Entertainment Magazine

Review #3701: Elementary 1.1: “Pilot”

Posted on the 28 September 2012 by Entil2001 @criticalmyth

Contributor: Bronzethumb

Written by Robert Doherty
Directed by Michael Cuesta

For the second time in recent years, here’s another attempt at a Sherlock Holmes television series set in the modern day — only this one is coming from the US network notorious for its procedurals. And this really shows, because “Elementary” feels more like a CSI spinoff than an adaptation of a beloved literary canon. There’s a solid presentation and a sense that if the creator had the guts to simply pitch the premise as its own story, it might actually work, but the little glimmers of quality are pretty quickly snuffed out.

Review #3701: Elementary 1.1: “Pilot”

Joan Watson, a former surgeon, is assigned as a sober companion to Sherlock Holmes, who’s fresh out of rehab in New York and keen to start working as a police consultant. Pretty quickly, Watson is dragged into a murder investigation being run by Detective Captain Gregson, and what unfolds is typical procedural fare. It’s no more or less challenging than whatever the audience is going to see if they throw on an old episode of “NCIS”, “The Mentalist” or “Law and Order: Criminal Intent”.

This is the crux of the show’s problems, because writer Robert Doherty’s attempt at imbuing his show with the gravitas one expects of Sherlock Holmes doesn’t come off. At worst the episode can be boring, but at best it’s simply there, limply unfolding, one thing after another. There are some genuine attempts to be Sherlockian, and it’s clear Doherty is a fan of the canon from the little references he manages to pepper through the script (the beekeeping is a great touch), but they won’t be nearly enough for the fans hoping for something in the vein of the BBC version.

What’s more impressive is the Johnny Lee Miller great performance as Holmes. He’s got a frazzled charisma and shines in those rare Sherlockian moments, and even during the lacklustre procedural scenes he’s putting talent into thankless material. “Elementary” wastes him; Miller would be brilliant in a more faithful or character-centric adaptation of the Sherlock Holmes canon. But the character on the page feels toned-down and stripped back. He’s cookie-cutter, and much like the show itself he’s got more in common with the current slate of procedurals than the literary character.

Similarly, and despite an earnest performance, Lucy Lui’s character simply isn’t Watson. It’s nothing to do with the gender swap: Joan Watson has nothing in common with the original character except a background in medicine. Doherty really needed to take a teaspoon of concrete and just make her a new character, because as is, the show is worse off for slapping Watson’s name on someone so different. As for Aiden Quinn, he’s a solid presence as Gregson (another half-hearted nod to the canon), but the character is way too big a doormat to be interesting.

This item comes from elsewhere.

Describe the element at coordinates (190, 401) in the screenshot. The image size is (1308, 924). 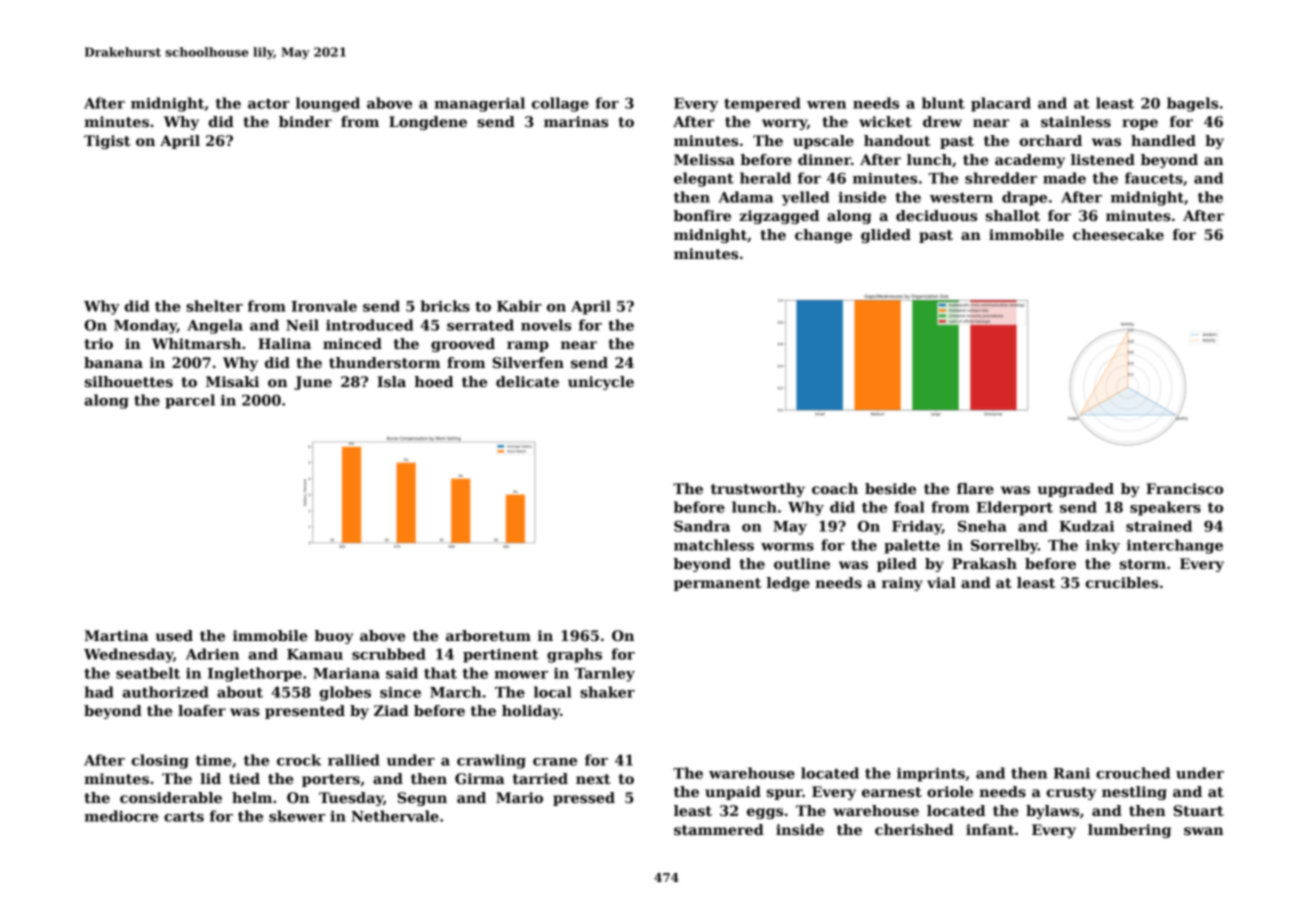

And finally, to get the inevitable comparison out of the way, “Elementary” is nowhere near as good as “Sherlock”. It’s another show about the uninspired mysteries a quirky detective must solve, one that happens to have names from the Sherlock Holmes canon slapped on it. It’s a strange complaint, given the original canon was essentially a literary procedural, but these days people want more from their stories. This could’ve been a character drama about a flawed, interesting protagonist who happens to solve mysteries, but it’s not. It’s a CBS procedural.